PtP2 nanoparticles on N,P doped carbon through a self-conversion process to core–shell Pt/PtP2 as an efficient and robust ORR catalyst

Abstract

Proton-exchange membrane fuel cells have been reported as one of the most promising substitutes for fossil fuels. However, limited oxygen reduction reaction (ORR) kinetics on the cathode still remains the main bottleneck for commercialization. We report the synthesis of size-controllable monodisperse PtP₂ nanoparticles (NPs) on nitrogen- and phosphorus-doped carbon (NPC) with initial ORR mass and specific activities of 0.466 A mg_Pt⁻¹ and 0.438 mA cm⁻² at 0.9 V in 0.1 M HClO₄ solution, via a combined template and pyrolysis method.
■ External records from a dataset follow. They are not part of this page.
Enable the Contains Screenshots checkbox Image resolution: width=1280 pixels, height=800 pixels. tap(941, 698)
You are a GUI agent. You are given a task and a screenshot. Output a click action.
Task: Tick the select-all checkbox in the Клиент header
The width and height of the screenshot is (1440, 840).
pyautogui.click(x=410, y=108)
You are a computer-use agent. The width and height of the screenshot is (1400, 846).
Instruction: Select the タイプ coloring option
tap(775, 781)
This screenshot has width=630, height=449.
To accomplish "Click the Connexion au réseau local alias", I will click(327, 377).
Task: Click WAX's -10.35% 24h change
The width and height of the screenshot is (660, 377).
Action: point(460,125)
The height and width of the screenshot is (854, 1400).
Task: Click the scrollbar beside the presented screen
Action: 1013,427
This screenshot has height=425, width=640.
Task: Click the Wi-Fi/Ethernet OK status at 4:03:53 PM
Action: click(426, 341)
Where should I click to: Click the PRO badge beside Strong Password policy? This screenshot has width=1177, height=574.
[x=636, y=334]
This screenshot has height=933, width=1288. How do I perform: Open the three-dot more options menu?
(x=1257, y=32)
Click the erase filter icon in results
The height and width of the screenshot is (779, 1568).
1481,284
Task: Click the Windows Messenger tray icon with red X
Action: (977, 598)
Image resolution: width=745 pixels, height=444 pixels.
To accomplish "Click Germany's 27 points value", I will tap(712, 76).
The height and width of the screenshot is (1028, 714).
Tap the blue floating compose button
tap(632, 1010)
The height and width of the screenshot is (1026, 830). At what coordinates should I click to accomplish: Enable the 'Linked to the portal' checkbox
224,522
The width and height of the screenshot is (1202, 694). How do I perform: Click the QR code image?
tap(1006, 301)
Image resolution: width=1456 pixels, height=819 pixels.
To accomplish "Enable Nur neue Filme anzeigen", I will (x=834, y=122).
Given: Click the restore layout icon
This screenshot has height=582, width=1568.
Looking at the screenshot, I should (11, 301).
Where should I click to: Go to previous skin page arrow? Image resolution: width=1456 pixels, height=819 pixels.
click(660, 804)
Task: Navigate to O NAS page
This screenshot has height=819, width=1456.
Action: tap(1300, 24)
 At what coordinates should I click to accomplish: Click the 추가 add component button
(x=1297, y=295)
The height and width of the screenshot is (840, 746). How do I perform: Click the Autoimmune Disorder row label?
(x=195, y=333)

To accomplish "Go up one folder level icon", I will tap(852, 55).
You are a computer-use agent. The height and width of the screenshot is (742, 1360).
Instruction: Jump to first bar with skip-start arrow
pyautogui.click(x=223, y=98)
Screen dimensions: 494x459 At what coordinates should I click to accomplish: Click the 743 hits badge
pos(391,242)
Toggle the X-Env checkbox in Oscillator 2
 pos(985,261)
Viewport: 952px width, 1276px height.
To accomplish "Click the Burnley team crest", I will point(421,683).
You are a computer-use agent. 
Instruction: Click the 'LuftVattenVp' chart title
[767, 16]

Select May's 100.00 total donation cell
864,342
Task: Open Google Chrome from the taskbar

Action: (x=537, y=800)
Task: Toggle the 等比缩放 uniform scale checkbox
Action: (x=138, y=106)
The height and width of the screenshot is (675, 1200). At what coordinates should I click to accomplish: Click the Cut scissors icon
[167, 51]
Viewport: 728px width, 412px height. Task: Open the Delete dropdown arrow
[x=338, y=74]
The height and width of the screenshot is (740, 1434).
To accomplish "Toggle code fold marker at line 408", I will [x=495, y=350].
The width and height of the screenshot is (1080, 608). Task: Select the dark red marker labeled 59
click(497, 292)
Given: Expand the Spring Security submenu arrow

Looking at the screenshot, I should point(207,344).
The activities increase to 0.724 A mg_Pt⁻¹ and 0.508 mA cm⁻² after 3000 potential cycles and remain stable for a further 20 000 cycles, exhibiting an obvious improvement over the commercial Pt benchmark (0.142 mA cm⁻² and 0.098 A mg_Pt⁻¹ at 0.9 V). The facilitated ORR activity of PtP₂@NPC after incipient cycles of the stability test is due to the self-conversion process from PtP₂ to core–shell Pt/PtP₂ with a thin (≈1 nm) Pt shell and the consequential geometric and strain effects of the Pt skin which contribute to both the robustness and catalytic efficiency of the catalysts. Meanwhile, a four-electron pathway towards the ORR also indicates the high selectivity of our catalyst. Combined computational analysis indicates that the core–shell structure intensifies ORR activity by a more feasible rate-determining step and lower d-band center value.